An international team of researchers, studying macaque brains, have mapped out neurotransmitter receptors, revealing a potential role in distinguishing internal thoughts and emotions from those generated by external influences.
The comprehensive dataset has been made publicly available, serving as a bridge linking different scales of neuroscience — from the microscopic to the whole brain.
Lead author Sean Froudist-Walsh, from the University of Bristol’s Department of Computer Science explained: “Imagine the brain as a city. In recent years, brain research has been focused on been studying its roads, but in this research, we’ve made the most detailed map yet of the traffic lights — the neurotransmitter receptors — that control information flow.
“We’ve discovered patterns in how these ‘traffic lights’ are arranged that help us understand their function in perception, memory, and emotion.
“It’s like finding the key to a city’s traffic flow, and it opens up exciting possibilities for understanding how the normal brain works.
“Potentially in the future, other researchers may use these maps to target particular brain networks and functions with new medicines.
“Our study aimed to create the most detailed map yet of these ‘traffic lights’.”
The team used a technique called in-vitro receptor autoradiography to map the density of receptors from six different neurotransmitter systems in over 100 brain regions.
To find the patterns in this vast data, they applied statistical techniques and used modern neuroimaging techniques, combined with expert anatomical knowledge.
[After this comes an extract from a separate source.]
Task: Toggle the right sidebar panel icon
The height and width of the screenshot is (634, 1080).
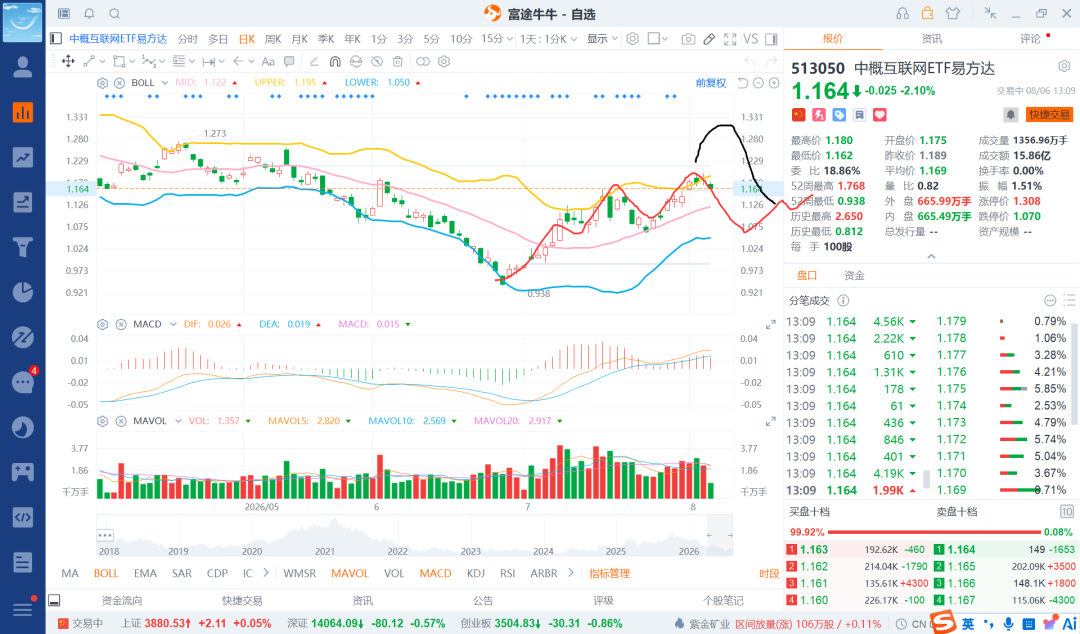Action: click(x=771, y=39)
This allowed them to uncover the relationships between receptor patterns, brain connectivity, and anatomy.
By understanding the receptor organisation across the brain, it is hoped new studies can better link brain activity, behaviour, and the action of drugs.
Moreover, because receptors are the targets of medicines, the research could, in the future, guide the development of new treatments targeting specific brain functions.
Dr Froudist-Walsh added: “Next, we aim to use this dataset to develop computational models of the brain.
“These brain-inspired neural network models will help us understand normal perception and memory, as well as differences in people with conditions like schizophrenia or under the influence of substances like ‘magic mushrooms’.
“We also plan to better integrate findings across species — linking detailed circuit-level neuroscience often conducted in rodents, to large-scale brain activity seen in humans.”
Creating openly-accessible maps of receptor expression across the cortex that integrate neuroimaging data could speed up translation across species.
“It is being made freely available to the neuroscientific community via the Human Brain Project’s EBRAINS infrastructure, so that they can be used by other computational neuroscientists aiming to create other biologically informed models,” added Nicola Palomero-Gallagher, HBP researcher at the Forschungszentrum Jülich and senior author of the paper.
The global team of researchers are from University of Bristol, New York University, Human Brain Project, Research Center Julich, University of Dusseldorf, Child Mind Institute and Universite Paris Cite.